Trecho de origem ::
A visão mecanicista do mundo produzida pela razão cartesiana e pela dinâmica newtoniana converteu-se no princípio constitutivo da teoria econômica, predominando sobre os paradigmas organicistas dos processos da vida e orientando o desenvolvimento antinatura da civilização moderna. Dessa forma, a racionalidade econômica desterrou a natureza da esfera da produção, gerando processos de destruição ecológica e degradação ambiental que foram aparecendo como externalidades do sistema econômico (Leff, 2006, p. 134).

 

Ao analisarmos as consequências geradas por esse modelo nas diversas dimensões necessárias para manter a sustentabilidade, a Negação da Natureza promove o desequilíbrio multiescalar, gerado pelos desequilíbrios das diversas dimensões da sustentabilidade, aumentando a necessidade de um debate sobre a insustentabilidade do modelo capitalista e da racionalidade econômica (Leff, 2009).

 

A crise ambiental se torna evidente nos anos 1960, mostrando a irracionalidade ecológica dos padrões dominantes de produção e consumo, e marcando os limites do crescimento econômico. Dali surge o interesse teórico e político em valorizar a natureza com o propósito de internalizar as externalidades ambientais do processo de desenvolvimento (Leff, 2006, p. 134).

 

Caminhar em busca de uma alternativa, tanto no campo industrial como na agricultura é o novo horizonte urgente e necessário a ser posto no campo das pesquisas e do planejamento, com base em diversas estratégias já presentes, e que merecem maior atenção e visibilidade.

 

A natureza em sua extraordinária complexidade, de onde saem os elementos para o permanente movimento e equilíbrio/ equilíbrio e movimento, não está formada por uma ou outra espécie. Ao contrário, está integrada por uma complexidade dinâmica incomensurável composta por seres vegetais e animais, por macro, meso e micro-organismos, tudo isto integrado em ambientes aero e terrestres - solo e subsolo - de onde emerge a harmonia dialética do movimento. Por isso, para desenvolver um método de uso do solo agrícola, há que pensar na integração animal/vegetal e, por consequência, em ambas as produções que são irmãs e interdependentes, há que compreender a agrobiodiversidade, como condição essencial e primeira para o seu uso (Machado; Machado Filho, 2014, p. 31).

 

Com base na biodiversidade e na sustentabilidade de todos os processos ecológicos, ambientais, sociais e culturais, existem diversas alternativas e propostas, que aqui serão tratadas pela Agroecologia e pelo Ecodesenvolvimento, e que para Machado e Machado Filho (2014) são a construção de alternativas que realizem a “negação da negação”, da qual surge a proposta da Afirmação da Natureza.

Conjunto de linhas ::
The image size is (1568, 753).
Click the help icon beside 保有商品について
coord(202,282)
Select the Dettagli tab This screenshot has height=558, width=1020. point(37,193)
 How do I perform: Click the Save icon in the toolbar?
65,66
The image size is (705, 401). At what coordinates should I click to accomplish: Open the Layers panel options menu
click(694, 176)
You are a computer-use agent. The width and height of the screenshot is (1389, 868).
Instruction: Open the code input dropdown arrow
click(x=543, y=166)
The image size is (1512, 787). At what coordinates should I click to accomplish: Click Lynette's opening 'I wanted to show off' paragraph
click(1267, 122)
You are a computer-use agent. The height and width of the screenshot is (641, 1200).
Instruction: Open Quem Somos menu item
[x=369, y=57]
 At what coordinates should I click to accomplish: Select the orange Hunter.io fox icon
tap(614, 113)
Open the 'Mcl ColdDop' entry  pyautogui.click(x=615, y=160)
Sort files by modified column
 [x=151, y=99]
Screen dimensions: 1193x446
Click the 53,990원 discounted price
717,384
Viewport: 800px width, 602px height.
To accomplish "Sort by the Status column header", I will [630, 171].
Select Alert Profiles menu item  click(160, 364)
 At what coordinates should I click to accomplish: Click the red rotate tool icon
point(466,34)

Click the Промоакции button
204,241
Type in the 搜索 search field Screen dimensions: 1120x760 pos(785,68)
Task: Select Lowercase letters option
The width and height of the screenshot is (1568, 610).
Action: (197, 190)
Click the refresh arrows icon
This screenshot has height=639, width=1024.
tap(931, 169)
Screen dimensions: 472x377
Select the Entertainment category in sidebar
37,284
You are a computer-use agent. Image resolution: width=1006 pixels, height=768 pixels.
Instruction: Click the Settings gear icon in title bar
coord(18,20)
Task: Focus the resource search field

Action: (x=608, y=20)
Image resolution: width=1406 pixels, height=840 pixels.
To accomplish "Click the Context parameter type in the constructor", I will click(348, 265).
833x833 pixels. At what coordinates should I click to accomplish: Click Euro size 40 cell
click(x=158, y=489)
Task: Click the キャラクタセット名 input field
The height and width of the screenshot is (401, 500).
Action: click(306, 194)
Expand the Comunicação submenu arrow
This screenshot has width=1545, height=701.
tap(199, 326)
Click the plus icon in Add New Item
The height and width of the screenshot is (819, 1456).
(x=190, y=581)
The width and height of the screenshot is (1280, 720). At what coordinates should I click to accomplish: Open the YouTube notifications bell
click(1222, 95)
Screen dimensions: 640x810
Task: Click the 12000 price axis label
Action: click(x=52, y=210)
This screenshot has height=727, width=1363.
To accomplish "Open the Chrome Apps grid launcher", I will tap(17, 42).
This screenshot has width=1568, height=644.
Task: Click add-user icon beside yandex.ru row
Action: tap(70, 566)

Descrição da tarefa ::
Retome o trecho sobre racionalidade econômica e Afirmação da Natureza, dando-lhe continuidade a partir de sua última frase.

Resultado da tarefa ::
3 Afirmação da natureza: contribuições da agroecologia para o ecodesenvolvimento

Ao se colocar como crítica do modelo dominante de desenvolvimento, o Ecodesenvolvimento, descrito por Souza (2000) como uma abordagem normativa ligada aos princípios da economia ecológica, apresenta uma proposta alternativa, baseada no desenvolvimento local, no equilíbrio e no cuidado ambiental, no uso de tecnologias adaptadas à realidade local, nas forças endógenas das localidades, além da participação popular no processo de planejamento (Souza, 2000).

Para o mesmo autor, a economia ecológica surge como uma reação crítica aos princípios da economia ambiental. Esse conceito se diferencia ao entender que o meio ambiente não deve ser enxergado com um propósito de valoração monetária. Para a economia ecológica, a natureza possui uma importância intangível e ultrapassa os limites da atual geração.

Leff (2006) também apresenta que a economia ecológica lança um olhar crítico sobre a degradação ecológica e energética resultante dos processos de produção e consumo, tentando situar o intercâmbio econômico dentro do metabolismo geral da natureza. Para Alier (2015), a economia ecológica favorece mais avaliações multi-critério que a análise custo-benefício, enfatizando a incomensurabilidade de valores.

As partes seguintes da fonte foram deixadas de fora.